Your instructions: Go to the line containing "http://forums.whirlpool.net.au/archive/1390757 (1179, 868)" in the records below and print it and every following line exactly, on through the line containing "[Previous (arrow left)] (4, 2572)", then stop.

────────────────────────────────────────

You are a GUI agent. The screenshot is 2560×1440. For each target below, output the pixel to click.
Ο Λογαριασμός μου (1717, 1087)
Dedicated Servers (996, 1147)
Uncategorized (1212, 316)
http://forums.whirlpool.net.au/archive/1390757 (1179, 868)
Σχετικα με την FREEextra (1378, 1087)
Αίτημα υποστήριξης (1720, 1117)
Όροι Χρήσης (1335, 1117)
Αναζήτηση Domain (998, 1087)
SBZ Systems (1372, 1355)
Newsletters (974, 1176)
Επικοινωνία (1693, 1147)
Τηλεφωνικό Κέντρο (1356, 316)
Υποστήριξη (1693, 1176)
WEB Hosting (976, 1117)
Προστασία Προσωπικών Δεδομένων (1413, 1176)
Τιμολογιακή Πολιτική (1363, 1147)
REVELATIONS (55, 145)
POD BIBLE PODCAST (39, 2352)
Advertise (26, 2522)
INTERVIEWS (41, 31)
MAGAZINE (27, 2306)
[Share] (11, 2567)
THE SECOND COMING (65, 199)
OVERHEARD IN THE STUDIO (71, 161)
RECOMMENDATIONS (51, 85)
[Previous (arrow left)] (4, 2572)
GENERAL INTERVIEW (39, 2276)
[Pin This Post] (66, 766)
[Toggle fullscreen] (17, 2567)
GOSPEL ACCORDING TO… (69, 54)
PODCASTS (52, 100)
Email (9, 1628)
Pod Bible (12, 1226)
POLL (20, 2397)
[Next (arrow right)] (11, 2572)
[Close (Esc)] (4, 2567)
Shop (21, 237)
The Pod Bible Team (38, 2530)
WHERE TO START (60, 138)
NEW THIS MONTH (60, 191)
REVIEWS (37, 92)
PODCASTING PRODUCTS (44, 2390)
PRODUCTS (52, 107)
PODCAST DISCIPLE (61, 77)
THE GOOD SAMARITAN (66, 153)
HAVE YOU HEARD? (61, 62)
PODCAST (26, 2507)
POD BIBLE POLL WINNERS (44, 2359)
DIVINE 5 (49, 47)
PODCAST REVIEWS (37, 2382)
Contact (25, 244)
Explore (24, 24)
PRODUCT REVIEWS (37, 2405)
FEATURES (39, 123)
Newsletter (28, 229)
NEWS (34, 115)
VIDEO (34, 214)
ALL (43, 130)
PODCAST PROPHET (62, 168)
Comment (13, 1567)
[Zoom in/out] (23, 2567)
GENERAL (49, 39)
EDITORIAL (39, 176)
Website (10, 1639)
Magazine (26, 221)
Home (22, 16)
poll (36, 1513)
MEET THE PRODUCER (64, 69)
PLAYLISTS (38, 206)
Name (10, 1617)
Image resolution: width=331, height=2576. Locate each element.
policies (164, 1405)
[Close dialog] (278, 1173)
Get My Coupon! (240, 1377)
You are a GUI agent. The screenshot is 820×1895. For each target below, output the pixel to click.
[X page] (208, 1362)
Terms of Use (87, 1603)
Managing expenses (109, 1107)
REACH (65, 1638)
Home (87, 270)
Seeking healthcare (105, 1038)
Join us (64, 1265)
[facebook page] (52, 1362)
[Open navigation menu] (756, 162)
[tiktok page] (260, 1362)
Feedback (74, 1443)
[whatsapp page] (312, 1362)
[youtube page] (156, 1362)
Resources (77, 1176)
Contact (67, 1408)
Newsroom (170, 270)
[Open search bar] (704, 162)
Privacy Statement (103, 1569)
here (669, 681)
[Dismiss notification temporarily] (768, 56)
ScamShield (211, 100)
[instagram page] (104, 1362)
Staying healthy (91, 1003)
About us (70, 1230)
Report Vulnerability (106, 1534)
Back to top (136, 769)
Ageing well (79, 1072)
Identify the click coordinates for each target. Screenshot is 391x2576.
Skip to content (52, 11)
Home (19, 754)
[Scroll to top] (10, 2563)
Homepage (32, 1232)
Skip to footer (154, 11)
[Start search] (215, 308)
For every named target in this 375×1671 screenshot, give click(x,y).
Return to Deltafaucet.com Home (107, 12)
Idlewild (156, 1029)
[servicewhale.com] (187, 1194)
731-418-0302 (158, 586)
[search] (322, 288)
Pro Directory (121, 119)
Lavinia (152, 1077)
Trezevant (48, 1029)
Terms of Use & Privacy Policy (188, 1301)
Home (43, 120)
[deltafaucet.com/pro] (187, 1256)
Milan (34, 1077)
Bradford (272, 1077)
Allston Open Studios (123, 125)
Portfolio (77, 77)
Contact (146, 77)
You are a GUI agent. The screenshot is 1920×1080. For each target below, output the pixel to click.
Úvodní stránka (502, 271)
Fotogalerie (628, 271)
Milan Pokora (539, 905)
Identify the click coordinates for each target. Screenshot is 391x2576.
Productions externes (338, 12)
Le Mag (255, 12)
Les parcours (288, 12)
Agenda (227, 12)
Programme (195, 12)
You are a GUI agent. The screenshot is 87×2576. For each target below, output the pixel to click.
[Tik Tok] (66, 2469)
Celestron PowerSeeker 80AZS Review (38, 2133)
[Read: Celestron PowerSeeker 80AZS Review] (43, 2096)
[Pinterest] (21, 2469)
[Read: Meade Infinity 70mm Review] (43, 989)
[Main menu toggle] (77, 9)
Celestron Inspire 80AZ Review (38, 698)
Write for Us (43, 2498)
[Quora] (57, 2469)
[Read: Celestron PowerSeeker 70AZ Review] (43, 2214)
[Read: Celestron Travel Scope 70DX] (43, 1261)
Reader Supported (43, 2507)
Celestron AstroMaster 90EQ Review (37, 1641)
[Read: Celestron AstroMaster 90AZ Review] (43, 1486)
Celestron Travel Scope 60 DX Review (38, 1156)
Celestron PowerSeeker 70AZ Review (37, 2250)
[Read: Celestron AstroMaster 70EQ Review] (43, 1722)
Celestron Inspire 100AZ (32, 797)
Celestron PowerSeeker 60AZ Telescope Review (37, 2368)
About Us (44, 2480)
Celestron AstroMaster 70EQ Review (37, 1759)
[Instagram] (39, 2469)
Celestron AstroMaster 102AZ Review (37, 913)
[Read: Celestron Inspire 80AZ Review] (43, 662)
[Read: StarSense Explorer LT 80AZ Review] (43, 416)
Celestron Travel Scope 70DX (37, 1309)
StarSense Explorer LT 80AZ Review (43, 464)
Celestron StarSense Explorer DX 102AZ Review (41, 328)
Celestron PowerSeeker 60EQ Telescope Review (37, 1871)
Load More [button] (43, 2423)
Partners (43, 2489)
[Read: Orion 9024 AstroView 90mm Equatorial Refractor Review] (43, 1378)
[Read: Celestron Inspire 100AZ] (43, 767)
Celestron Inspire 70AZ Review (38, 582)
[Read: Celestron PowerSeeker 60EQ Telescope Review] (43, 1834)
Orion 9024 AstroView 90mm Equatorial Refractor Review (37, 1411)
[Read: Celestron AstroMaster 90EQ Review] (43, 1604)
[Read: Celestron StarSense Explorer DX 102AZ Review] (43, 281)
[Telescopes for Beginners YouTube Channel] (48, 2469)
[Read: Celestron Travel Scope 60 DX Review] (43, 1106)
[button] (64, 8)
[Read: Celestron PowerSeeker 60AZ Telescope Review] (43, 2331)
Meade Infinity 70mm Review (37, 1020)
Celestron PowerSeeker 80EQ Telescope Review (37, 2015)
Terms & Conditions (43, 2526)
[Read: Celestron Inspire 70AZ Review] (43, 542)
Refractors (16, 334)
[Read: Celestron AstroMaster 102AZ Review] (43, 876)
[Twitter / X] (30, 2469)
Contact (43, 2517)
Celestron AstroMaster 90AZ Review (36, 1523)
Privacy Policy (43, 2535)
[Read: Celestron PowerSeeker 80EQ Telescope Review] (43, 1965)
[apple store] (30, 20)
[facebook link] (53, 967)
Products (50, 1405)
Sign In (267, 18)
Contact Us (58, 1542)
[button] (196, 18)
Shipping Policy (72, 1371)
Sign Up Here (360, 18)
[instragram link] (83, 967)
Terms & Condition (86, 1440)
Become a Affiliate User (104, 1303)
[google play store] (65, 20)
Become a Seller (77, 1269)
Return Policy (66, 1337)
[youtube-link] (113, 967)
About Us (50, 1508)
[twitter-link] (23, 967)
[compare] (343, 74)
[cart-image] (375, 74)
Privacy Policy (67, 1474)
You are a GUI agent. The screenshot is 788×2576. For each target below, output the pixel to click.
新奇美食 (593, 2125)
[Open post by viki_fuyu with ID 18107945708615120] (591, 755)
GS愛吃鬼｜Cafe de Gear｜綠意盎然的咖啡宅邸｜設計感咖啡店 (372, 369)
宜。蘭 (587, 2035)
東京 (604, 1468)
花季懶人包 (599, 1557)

────────────────────────────────────────

Response:
http://forums.whirlpool.net.au/archive/1390757 (1179, 868)
Σχετικα με την FREEextra (1378, 1087)
Αίτημα υποστήριξης (1720, 1117)
Όροι Χρήσης (1335, 1117)
Αναζήτηση Domain (998, 1087)
SBZ Systems (1372, 1355)
Newsletters (974, 1176)
Επικοινωνία (1693, 1147)
Τηλεφωνικό Κέντρο (1356, 316)
Υποστήριξη (1693, 1176)
WEB Hosting (976, 1117)
Προστασία Προσωπικών Δεδομένων (1413, 1176)
Τιμολογιακή Πολιτική (1363, 1147)
REVELATIONS (55, 145)
POD BIBLE PODCAST (39, 2352)
Advertise (26, 2522)
INTERVIEWS (41, 31)
MAGAZINE (27, 2306)
[Share] (11, 2567)
THE SECOND COMING (65, 199)
OVERHEARD IN THE STUDIO (71, 161)
RECOMMENDATIONS (51, 85)
[Previous (arrow left)] (4, 2572)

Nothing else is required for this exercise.